On Course for Growth, a mid-term review of the national golf tourism strategy, had an original target of increasing the value of golf tourism from £220 million in 2013 to £300m by 2020.

But a study published last year revealed that the value of the Scottish golf tourism industry had already soared to £286m by 2016.

This indicated that the sector was on course to reach its original target before 2020.

Golf Perthshire project manager Allan Minto said: “Scotland is known around the world as the Home of Golf and factors such as increased accessibility via air routes, exchange rates, international media profile from major events and the continued development of Scotland’s world-class golf tourism product are all expected to see the industry maintain this excellent growth.”

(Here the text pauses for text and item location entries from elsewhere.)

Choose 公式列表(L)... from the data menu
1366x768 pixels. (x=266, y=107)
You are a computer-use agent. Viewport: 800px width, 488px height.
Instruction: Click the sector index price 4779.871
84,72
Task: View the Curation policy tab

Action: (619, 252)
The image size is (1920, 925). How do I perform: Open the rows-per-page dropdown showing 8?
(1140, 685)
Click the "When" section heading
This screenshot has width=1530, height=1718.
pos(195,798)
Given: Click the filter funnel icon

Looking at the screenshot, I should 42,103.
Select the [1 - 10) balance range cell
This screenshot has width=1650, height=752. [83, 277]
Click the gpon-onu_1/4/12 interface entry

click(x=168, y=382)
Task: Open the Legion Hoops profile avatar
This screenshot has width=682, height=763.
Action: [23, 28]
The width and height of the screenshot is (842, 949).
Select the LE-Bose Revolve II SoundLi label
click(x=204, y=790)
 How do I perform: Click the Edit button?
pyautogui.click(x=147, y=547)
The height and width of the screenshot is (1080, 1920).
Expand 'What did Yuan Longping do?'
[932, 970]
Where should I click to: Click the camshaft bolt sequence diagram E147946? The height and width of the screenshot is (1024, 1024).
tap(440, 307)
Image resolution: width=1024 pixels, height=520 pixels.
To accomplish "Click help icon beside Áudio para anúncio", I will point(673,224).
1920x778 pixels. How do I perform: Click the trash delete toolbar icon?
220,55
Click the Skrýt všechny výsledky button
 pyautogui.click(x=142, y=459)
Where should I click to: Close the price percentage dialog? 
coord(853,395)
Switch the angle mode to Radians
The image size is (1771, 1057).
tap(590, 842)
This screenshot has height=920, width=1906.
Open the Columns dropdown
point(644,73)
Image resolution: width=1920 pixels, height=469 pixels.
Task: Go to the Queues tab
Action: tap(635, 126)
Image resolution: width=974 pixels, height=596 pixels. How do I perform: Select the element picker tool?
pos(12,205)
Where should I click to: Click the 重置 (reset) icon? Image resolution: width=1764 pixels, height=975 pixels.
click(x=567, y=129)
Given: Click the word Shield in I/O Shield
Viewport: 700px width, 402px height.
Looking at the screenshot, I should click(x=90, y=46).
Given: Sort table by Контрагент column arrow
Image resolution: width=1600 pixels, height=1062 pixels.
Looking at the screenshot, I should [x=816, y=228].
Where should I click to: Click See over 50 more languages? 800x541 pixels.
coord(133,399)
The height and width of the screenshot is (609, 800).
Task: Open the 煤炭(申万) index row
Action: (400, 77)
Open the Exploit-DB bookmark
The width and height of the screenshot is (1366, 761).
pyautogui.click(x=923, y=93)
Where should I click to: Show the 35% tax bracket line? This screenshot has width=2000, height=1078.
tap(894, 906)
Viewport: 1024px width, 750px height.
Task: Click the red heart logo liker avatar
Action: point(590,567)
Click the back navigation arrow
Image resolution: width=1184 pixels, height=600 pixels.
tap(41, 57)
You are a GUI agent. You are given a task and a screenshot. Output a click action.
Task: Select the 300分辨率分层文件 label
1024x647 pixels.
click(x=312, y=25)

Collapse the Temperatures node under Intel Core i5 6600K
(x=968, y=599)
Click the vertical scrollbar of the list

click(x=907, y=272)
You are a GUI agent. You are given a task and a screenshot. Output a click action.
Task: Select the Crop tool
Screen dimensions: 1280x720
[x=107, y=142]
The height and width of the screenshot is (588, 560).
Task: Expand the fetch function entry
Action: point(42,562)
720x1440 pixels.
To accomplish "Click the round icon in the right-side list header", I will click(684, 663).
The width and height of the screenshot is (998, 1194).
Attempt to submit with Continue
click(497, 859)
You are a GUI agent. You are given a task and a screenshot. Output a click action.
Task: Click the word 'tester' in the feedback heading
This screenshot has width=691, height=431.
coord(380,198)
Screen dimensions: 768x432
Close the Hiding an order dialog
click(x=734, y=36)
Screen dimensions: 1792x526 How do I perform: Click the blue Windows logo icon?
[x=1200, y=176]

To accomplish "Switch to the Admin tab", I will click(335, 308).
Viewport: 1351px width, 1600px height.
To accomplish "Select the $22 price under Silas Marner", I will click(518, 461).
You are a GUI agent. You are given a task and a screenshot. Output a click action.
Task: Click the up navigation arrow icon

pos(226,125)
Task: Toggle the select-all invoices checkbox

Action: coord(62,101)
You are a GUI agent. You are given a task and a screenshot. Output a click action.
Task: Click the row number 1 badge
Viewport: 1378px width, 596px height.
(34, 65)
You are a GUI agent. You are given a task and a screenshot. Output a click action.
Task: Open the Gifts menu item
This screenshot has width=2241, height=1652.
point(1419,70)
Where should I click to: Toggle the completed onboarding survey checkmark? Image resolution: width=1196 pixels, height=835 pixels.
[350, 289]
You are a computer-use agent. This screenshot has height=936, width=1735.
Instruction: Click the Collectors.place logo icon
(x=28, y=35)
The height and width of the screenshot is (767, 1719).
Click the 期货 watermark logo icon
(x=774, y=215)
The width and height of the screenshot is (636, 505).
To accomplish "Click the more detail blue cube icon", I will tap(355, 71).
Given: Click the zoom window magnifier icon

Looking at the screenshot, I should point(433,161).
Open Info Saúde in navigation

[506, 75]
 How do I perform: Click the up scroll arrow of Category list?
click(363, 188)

The On Course for Growth strategy is supported by a number of key organisations involved in the development and promotion of golf tourism in Scotland including Scottish Enterprise, VisitScotland and Scottish Golf.

Ross Duncan, development director at Scottish Golf, said: “Visitor revenue has become an increasingly important income stream as clubs diversify away from the reliance on membership recruitment and retention to grow their business.”

“The updated On Course for Growth Strategy will widen the opportunities for even more clubs to benefit from industry support through a coordinated and collaborative approach, and coupled with other partnership initiatives, will contribute to a bright future for golf clubs across Scotland.”

US President Donald Trump brought international attention to Scottish golf courses when he visited his Turnberry course during his visit to the UK in the summer.

But Scottish naturalists have opposed plans for a golf course on protected dunes Coul Links, which critics have compared to Trump’s Aberdeenshire development.

If it goes ahead, Coul Links would include a £10m 18-hole course by US tycoon Mike Keiser and business partner Todd Warnock.

A public inquiry expected to begin early in 2019 and predicted to last for several weeks.

It is thought that the first session could be held in February.

Trump’s company has also submitted plans to invest £150m in the resort in Balmedie, near Aberdeen which were also criticised by environmentalists who cited serious fears about the impact on wildlife.

But the golf tourism strategy highlights the importance of the industry to the Scottish economy.

Minto added: “These figures outline the importance of the golf tourism industry to Scotland’s economy and with £5 spent elsewhere for every £1 a golf visitor spends playing golf, the ripple effect is felt far and wide across the visitor economy in shops, hotels, restaurants and other tourism attractions.”

On Course For Growth outlines the importance of attracting more women and young people to play golf in Scotland.

It suggests using the 2019 Solheim Cup at Gleneagles to market Scotland as a golfing destination accessible to all.